> **DESCRIPTION OF THE TASK**:
From the line with "Evangelion: 2.22 - You can (not) advance. (200, 1938)" through the line with "Kino [menuitem] (603, 33)", repeat the entries verbatim, both end lines included, and add nothing.

----- DATASET ENTRIES

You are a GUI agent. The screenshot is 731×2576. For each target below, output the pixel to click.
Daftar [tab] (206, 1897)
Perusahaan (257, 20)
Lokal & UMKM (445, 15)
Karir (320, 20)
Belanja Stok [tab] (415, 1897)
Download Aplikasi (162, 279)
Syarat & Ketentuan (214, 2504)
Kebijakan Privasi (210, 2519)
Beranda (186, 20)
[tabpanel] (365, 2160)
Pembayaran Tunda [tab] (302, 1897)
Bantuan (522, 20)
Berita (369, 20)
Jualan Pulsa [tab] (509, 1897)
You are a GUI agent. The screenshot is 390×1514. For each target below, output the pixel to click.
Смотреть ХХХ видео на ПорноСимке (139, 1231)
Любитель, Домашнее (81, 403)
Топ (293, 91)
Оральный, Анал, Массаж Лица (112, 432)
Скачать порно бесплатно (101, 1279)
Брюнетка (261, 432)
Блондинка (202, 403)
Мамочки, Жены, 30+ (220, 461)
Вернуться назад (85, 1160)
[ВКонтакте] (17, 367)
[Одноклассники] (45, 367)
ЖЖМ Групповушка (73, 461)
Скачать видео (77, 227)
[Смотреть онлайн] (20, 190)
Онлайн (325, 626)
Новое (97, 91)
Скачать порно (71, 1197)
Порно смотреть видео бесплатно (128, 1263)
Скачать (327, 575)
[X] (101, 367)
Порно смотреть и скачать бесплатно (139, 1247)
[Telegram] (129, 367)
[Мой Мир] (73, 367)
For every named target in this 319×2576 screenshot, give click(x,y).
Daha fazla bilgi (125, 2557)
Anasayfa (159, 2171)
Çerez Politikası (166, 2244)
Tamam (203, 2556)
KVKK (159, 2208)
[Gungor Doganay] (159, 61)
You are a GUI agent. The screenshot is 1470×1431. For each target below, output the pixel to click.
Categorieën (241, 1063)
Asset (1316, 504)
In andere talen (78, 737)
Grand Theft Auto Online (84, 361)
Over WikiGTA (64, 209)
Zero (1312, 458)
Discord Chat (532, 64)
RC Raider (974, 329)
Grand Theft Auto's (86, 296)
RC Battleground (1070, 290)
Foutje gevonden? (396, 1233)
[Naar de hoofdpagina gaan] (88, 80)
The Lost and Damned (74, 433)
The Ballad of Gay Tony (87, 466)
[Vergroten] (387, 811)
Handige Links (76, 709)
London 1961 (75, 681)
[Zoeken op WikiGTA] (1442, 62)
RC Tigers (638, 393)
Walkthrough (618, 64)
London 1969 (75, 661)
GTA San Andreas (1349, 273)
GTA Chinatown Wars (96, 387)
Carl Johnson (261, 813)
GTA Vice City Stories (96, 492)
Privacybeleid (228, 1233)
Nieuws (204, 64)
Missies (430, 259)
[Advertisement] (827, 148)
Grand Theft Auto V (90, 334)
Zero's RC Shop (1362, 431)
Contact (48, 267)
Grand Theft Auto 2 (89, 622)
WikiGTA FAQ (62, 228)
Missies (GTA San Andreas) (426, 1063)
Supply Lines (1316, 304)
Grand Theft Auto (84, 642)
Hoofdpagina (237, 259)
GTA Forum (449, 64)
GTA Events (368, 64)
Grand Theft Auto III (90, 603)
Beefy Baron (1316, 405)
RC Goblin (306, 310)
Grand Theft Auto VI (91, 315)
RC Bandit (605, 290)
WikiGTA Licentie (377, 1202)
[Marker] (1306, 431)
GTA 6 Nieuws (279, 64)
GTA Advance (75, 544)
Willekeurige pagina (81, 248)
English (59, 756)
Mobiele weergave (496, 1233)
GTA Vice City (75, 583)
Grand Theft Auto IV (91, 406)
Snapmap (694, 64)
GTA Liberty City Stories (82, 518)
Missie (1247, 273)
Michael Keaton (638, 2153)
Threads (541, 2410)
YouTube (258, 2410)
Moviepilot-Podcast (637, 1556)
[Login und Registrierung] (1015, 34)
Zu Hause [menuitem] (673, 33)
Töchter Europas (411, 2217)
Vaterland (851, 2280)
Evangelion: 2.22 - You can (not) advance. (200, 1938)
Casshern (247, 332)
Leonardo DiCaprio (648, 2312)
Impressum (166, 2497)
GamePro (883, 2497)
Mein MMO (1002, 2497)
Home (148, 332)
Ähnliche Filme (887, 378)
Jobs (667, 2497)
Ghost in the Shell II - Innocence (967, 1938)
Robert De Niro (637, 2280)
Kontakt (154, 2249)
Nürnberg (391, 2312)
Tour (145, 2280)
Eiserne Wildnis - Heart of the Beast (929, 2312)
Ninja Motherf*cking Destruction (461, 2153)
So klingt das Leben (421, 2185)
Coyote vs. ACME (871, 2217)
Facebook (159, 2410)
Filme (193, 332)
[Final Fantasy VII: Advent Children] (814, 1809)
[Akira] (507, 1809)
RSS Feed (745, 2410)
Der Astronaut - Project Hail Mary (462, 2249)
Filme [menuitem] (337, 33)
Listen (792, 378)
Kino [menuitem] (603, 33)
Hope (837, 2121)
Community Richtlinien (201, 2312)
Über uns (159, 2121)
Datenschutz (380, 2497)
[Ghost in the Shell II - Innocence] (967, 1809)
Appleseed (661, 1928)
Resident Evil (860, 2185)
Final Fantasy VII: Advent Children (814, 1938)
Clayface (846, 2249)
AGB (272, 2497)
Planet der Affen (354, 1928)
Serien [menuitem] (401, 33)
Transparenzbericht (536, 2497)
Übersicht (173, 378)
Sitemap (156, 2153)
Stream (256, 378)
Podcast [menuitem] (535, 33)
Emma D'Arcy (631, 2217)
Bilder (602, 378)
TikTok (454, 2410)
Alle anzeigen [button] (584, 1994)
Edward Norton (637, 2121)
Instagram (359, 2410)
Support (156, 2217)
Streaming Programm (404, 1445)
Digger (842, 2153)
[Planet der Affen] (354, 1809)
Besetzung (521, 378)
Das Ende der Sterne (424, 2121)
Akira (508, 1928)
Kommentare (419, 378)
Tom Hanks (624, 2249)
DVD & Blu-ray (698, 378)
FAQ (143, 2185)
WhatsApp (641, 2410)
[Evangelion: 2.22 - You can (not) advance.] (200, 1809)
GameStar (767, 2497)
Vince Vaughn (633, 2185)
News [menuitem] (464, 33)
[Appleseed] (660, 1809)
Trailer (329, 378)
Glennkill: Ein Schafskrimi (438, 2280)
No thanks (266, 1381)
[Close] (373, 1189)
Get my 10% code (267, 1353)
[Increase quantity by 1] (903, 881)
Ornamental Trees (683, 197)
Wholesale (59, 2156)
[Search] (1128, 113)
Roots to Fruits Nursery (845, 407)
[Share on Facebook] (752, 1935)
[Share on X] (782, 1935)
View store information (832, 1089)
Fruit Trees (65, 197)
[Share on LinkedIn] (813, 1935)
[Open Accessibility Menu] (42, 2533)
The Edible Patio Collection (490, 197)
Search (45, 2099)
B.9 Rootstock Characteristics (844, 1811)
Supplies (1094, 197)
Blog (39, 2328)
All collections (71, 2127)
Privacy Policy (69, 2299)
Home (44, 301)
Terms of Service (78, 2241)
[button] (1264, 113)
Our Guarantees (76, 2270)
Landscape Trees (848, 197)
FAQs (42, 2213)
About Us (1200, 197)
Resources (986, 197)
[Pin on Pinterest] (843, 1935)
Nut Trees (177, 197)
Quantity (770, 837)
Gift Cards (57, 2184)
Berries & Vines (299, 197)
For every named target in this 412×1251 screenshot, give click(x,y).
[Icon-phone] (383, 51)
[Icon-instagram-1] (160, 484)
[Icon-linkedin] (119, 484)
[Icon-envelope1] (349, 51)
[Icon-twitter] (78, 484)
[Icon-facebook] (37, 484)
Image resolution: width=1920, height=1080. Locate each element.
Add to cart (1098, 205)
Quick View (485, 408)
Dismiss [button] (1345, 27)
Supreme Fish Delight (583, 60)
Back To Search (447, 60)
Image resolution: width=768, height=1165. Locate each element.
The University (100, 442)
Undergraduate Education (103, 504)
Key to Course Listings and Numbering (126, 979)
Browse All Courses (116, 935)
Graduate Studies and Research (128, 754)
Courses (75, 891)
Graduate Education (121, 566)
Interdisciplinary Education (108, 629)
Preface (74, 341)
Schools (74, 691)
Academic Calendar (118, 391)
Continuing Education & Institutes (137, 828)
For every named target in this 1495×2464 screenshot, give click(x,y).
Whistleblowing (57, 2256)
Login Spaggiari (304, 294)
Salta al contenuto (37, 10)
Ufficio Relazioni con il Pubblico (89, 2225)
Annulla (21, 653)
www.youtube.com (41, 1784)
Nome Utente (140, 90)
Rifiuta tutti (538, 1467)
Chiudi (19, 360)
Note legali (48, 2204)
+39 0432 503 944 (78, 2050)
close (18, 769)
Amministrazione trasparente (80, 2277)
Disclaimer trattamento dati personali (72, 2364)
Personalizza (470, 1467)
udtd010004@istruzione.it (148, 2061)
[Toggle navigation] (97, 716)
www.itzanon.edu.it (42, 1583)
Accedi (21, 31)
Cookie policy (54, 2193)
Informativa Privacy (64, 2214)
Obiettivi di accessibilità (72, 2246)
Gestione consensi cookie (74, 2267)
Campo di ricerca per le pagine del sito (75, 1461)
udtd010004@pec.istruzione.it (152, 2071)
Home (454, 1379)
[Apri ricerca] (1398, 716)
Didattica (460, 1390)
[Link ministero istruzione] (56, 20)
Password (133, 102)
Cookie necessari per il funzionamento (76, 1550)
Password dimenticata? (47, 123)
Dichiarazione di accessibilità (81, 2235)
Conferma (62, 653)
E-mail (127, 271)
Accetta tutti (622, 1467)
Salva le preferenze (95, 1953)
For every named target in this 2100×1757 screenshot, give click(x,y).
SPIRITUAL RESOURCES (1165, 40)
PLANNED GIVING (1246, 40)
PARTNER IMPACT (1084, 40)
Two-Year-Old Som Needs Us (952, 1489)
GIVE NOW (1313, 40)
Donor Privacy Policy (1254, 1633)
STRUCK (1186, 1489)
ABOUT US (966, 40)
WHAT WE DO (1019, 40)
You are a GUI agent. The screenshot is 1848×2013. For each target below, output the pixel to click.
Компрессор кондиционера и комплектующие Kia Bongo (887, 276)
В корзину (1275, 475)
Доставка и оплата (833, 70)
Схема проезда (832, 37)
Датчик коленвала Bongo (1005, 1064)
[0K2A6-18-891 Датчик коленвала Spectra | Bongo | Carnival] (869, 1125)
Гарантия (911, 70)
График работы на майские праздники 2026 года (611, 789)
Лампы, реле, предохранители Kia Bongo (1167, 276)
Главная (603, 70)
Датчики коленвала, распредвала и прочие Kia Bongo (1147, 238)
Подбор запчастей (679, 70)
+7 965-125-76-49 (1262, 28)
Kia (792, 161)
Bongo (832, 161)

----------

> **ANSWER AREA**:
Evangelion: 2.22 - You can (not) advance. (200, 1938)
Casshern (247, 332)
Leonardo DiCaprio (648, 2312)
Impressum (166, 2497)
GamePro (883, 2497)
Mein MMO (1002, 2497)
Home (148, 332)
Ähnliche Filme (887, 378)
Jobs (667, 2497)
Ghost in the Shell II - Innocence (967, 1938)
Robert De Niro (637, 2280)
Kontakt (154, 2249)
Nürnberg (391, 2312)
Tour (145, 2280)
Eiserne Wildnis - Heart of the Beast (929, 2312)
Ninja Motherf*cking Destruction (461, 2153)
So klingt das Leben (421, 2185)
Coyote vs. ACME (871, 2217)
Facebook (159, 2410)
Filme (193, 332)
[Final Fantasy VII: Advent Children] (814, 1809)
[Akira] (507, 1809)
RSS Feed (745, 2410)
Der Astronaut - Project Hail Mary (462, 2249)
Filme [menuitem] (337, 33)
Listen (792, 378)
Kino [menuitem] (603, 33)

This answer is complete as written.